Ask HN: Atheists of hackernews how do you deal with zealouts. - smithmayowa
How should I deal with extremely religious people and their inability and lack of interest in reasoning logically on specific issues, particularly when I am based in a developing country where the average person is extremely religious to the point of insanity, sometimes I just get tired of it all.
======
tinktank
You don't. They have a right to their zealotry as you have a right to your
beliefs. I also don't get why you want to reason with crazy? You must be very
young and ideological or enjoy arguments. As you get older you realise the
best way forward is to leave people to their beliefs as long as they don't
impede yours. If they _are_ impeding your beliefs then you have a problem --
either avoid the conflict or stand your ground -- it has to be done on a case-
by-case basis though, there's no blanket answer.

------
phakding
If you really care about changing their views, then you would need
extraordinary amount of patience and an arsenal of different tactics. You are
fighting against years long indoctrination. Much of it from the formative
years and much of it from people they trust and hold dear, like parents and
grandparents. If you are expecting to make a five minute argument to change
someone's deep seated ideology, you are mistaken. Regardless of how logical
and factually accurate you might think you are.

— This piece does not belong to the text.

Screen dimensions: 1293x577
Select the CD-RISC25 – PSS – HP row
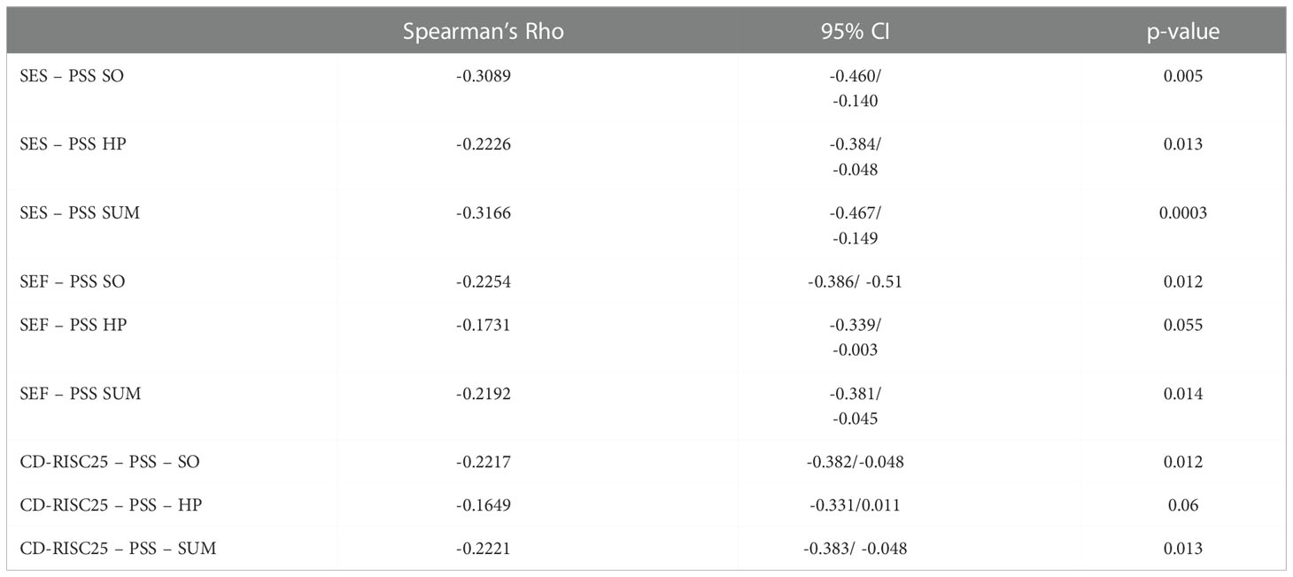coord(647,505)
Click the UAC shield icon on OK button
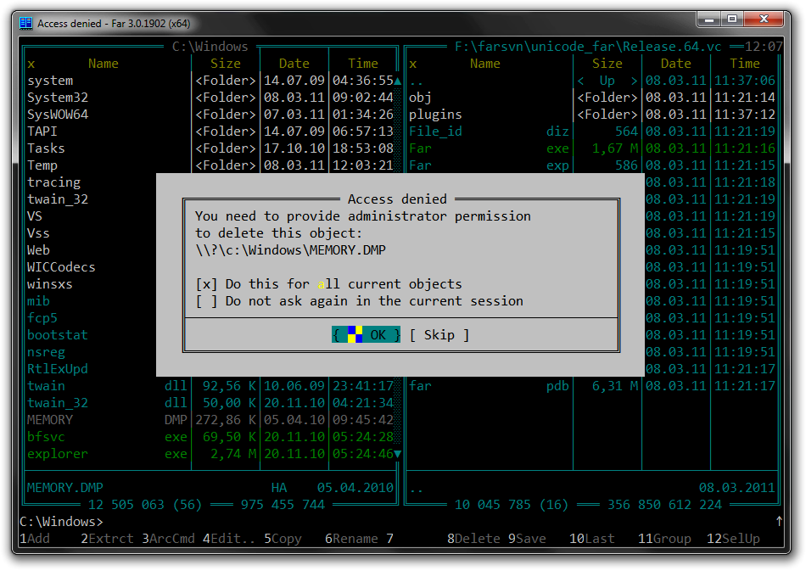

Depending on your social circle, you might come across a few people who are
really open minded and with your arguments might be able to plant seeds of
change. That's probably all the power you really have.

------
malux85
The Borg Collective is like a force of nature. You don't feel anger toward a
storm on the horizon. You just avoid it.

------
throwawaysky9
Give up trying to argue with them. Instead, try to make a difference by making
blog posts, videos, podcasts, etc. about atheism. That way you feel you're
doing your part to improve the world, and you avoid the conflict and drama of
pointless debates.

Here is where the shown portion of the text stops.